江渔坐在酒吧台上,一杯接着一杯的喝着冰镇啤酒。
她前几天还在跟那帮女人们解释,啤酒的最佳口感,既不是冰镇,也不是常温,而是啤酒窖的温度。女人们频频点头,她们喜欢听江渔天南地北地侃侃而谈。
当然了,其实我们对于啤酒的温度并不能有什么把控能力。
江渔所提到的“酒窖的温度”,那根本是一种类似于乡愁一样的存在,说白了,就是“不存在”的意思。我们在酒吧里,并没有“酒窖温度的啤酒”这个选项。
江渔是幸运的,她曾经在德国的一家啤酒厂体验过“酒窖温度的啤酒”。同时,江渔也深感羞愧,因为她没有能体会出这个温度的啤酒到底口感好在哪里。
江渔的自我解嘲是,很多的传统,其实只存在于历史,流传于人们的谈资。这个流传的事物是否存在不是很重要,最关键的是我们已经没有了“心”。
江渔认为,现在的我们,只有心情,而没有心。
因而,江渔对于啤酒温度的选择,主要是看心情。简言之,在情绪激烈时,比如特别高兴或者特别生气的时候,她选择冰镇的;在情绪温吞时,基本可以理解为也无欢乐也无愁的时候,就选择常温的啤酒。
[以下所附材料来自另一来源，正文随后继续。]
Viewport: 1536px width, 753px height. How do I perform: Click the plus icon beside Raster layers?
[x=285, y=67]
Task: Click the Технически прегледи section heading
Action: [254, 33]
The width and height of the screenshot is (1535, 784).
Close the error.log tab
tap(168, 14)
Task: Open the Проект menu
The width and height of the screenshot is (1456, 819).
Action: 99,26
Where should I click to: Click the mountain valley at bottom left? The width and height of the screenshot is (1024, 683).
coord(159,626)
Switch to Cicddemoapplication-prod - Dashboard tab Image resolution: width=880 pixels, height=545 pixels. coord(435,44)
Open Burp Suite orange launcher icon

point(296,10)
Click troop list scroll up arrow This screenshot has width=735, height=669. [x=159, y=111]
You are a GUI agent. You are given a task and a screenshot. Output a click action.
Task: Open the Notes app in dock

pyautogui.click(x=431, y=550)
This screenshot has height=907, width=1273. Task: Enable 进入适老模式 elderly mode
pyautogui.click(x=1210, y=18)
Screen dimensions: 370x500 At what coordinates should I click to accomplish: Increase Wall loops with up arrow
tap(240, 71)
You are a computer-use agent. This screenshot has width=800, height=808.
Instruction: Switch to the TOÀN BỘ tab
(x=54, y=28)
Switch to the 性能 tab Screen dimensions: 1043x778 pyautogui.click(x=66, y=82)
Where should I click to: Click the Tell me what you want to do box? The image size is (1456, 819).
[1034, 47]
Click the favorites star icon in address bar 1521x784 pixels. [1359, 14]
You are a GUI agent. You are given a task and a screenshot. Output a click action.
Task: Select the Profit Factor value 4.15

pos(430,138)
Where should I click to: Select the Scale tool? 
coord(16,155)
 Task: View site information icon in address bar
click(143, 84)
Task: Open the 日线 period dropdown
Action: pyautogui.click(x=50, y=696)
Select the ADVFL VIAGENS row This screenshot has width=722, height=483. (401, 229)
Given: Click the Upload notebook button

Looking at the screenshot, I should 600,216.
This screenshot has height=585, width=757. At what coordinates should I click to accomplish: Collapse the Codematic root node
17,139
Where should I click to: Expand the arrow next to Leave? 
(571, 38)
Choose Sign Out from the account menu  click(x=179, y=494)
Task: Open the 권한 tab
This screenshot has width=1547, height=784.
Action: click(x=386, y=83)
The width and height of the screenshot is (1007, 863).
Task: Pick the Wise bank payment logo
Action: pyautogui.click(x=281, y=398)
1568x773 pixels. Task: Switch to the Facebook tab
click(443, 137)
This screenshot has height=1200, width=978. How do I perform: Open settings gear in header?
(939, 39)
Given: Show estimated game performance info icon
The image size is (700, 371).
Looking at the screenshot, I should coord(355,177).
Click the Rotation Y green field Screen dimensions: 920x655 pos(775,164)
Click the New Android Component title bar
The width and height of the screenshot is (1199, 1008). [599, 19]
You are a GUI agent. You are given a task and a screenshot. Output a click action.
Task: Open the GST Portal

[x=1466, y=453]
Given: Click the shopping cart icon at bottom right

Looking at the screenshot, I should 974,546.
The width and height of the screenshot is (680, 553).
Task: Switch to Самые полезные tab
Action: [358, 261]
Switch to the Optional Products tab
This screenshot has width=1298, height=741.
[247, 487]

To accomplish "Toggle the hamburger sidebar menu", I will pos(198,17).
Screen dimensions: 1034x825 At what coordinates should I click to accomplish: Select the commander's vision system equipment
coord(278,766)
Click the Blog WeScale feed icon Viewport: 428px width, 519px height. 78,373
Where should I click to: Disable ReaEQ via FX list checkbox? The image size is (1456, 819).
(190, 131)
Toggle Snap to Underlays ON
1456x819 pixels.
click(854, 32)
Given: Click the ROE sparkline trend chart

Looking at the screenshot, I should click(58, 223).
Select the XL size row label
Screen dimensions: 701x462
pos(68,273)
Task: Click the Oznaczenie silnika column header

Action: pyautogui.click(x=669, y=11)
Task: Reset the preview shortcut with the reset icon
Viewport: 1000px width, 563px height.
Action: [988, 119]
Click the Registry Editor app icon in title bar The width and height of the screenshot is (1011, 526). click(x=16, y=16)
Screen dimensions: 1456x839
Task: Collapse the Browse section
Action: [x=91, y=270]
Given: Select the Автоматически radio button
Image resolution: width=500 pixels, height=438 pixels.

补充说明一下,所谓一杯接一杯地喝着啤酒,实际上就是喝了两杯而已。
江渔记得,自己从前可以用喝啤酒的速度喝威士忌。然而,现在的江渔,一般都是用喝威士忌的速度喝啤酒,是一口一口地啜饮。
今天已经算是喝得多的了。她就是想把心中的怒气和郁闷用冰啤酒冲个干净。
除了酒精,我们并没有什么朋友可以解忧。
江渔环顾四周,到处是摇唇鼓舌的人们。但是江渔的感觉是,那些在聊天的人们,似乎耳朵里都有一个无形的耳塞,什么都没有听进去,说话者自己也有耳塞,他们只想说,什么也不想听。江渔在人们的眼中看不到神采。
“简直就像是我这个手癌画出来的素描人物,”江渔常常用这个比喻,“每个人其实都是扁平的,都差不多,没有灵魂。”
许幼岩常常会反驳说,“那是因为你画的不好,不是人的问题。”
“许幼岩!”江渔叹息一声,“好好的一个女人,怎么就变成那样了呢?”
江渔又开始感觉到小腿上传来的隐隐的疼。她微微侧俯身拉起右裤腿,摸了摸那一大块淤青,面积不小,而且还真是很疼。这个女人下手也忒狠了,更可惜了那个美丽的键盘。
江渔再次叹息,为那个已经粉身碎骨的美丽键盘而惋惜,更是惋惜一个好女人的蜕变。
许幼岩面前摊着一堆稀烂的电脑键盘残骸,她刚才已经准备扫进垃圾桶去,但是在进入垃圾桶前的最后一刻,她心疼了起来。这是她最喜欢的键盘,这是江渔不远万里地从美国背回来送给她的礼物。
“一个每天都扑在电脑上的女人,怎么能用那么难看的键盘!”江渔毫不惋惜地把那个傻大黑粗的原配键盘扔进垃圾桶,递上了这只夹着几枚靓丽彩色键的键盘,“这个才配的上我们家幼岩啊。”
现在这些彩色键正可怜巴巴地歪在桌面上,等待他们的,必定是扫进垃圾桶的命运,就算许幼岩坐在这里心疼,也已经无可挽回。
许幼岩又是心疼,又是恼怒。心疼的是键盘,恼怒的是江渔的一走了之。
这已经不是第一次了。现在只要一吵架,江渔就甩门而去。
许幼岩看着眼前的六神无主的彩色键,觉得分外委屈。
江渔从来都不缺人陪伴。喜欢她的人多得很。她那根三寸不烂之舌,没有几个女人可以抵挡住那份吸引力。自己不就是其中之一吗?自己那么费力、那么努力才把江渔追到手。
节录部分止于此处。